Saved data entries
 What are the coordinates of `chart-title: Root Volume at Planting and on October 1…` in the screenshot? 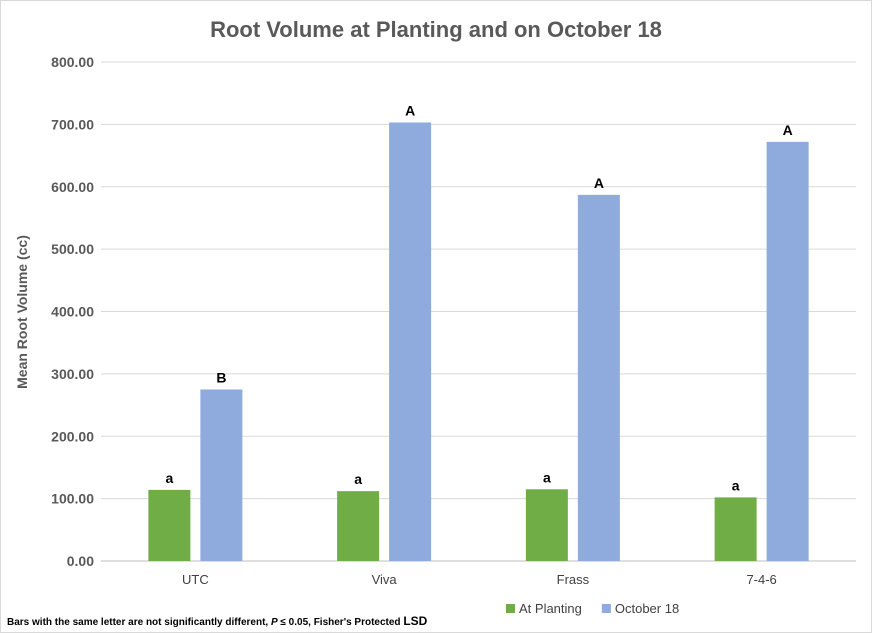 It's located at (436, 30).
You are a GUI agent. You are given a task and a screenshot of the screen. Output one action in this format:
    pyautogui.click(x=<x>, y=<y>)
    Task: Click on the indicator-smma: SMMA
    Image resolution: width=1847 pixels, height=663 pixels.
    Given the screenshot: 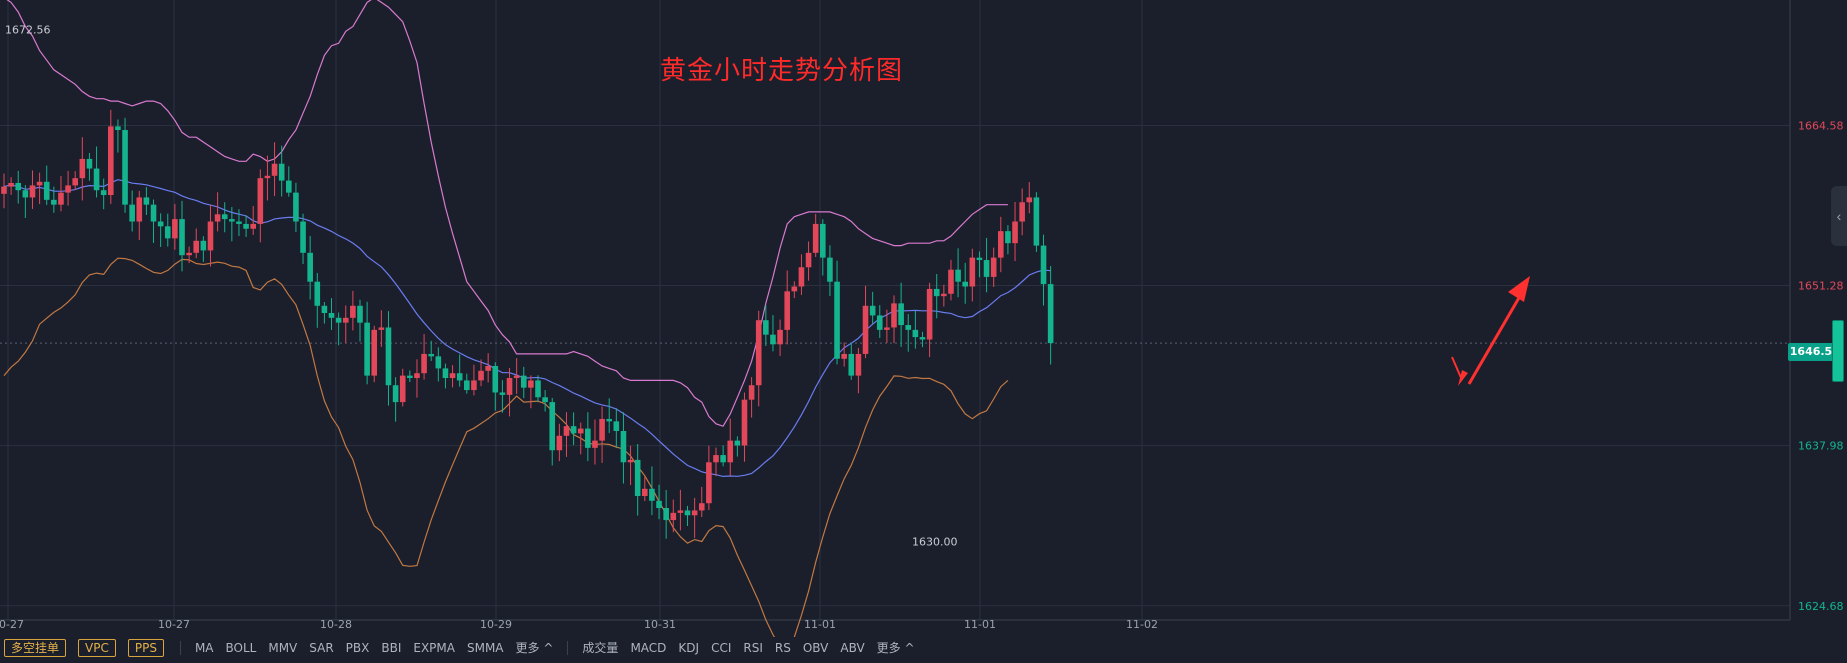 What is the action you would take?
    pyautogui.click(x=485, y=648)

What is required - Rename "GUI agent" to "desktop assistant" in the lines between the one holding "You are a GUI" and the one holding "Image resolution: width=1847", inclusive, and write out only those lines with everything else left the same.

Solution to this problem -
You are a desktop assistant. You are given a task and a screenshot of the screen. Output one action in this format:
    pyautogui.click(x=<x>, y=<y>)
    Task: Click on the indicator-smma: SMMA
    Image resolution: width=1847 pixels, height=663 pixels.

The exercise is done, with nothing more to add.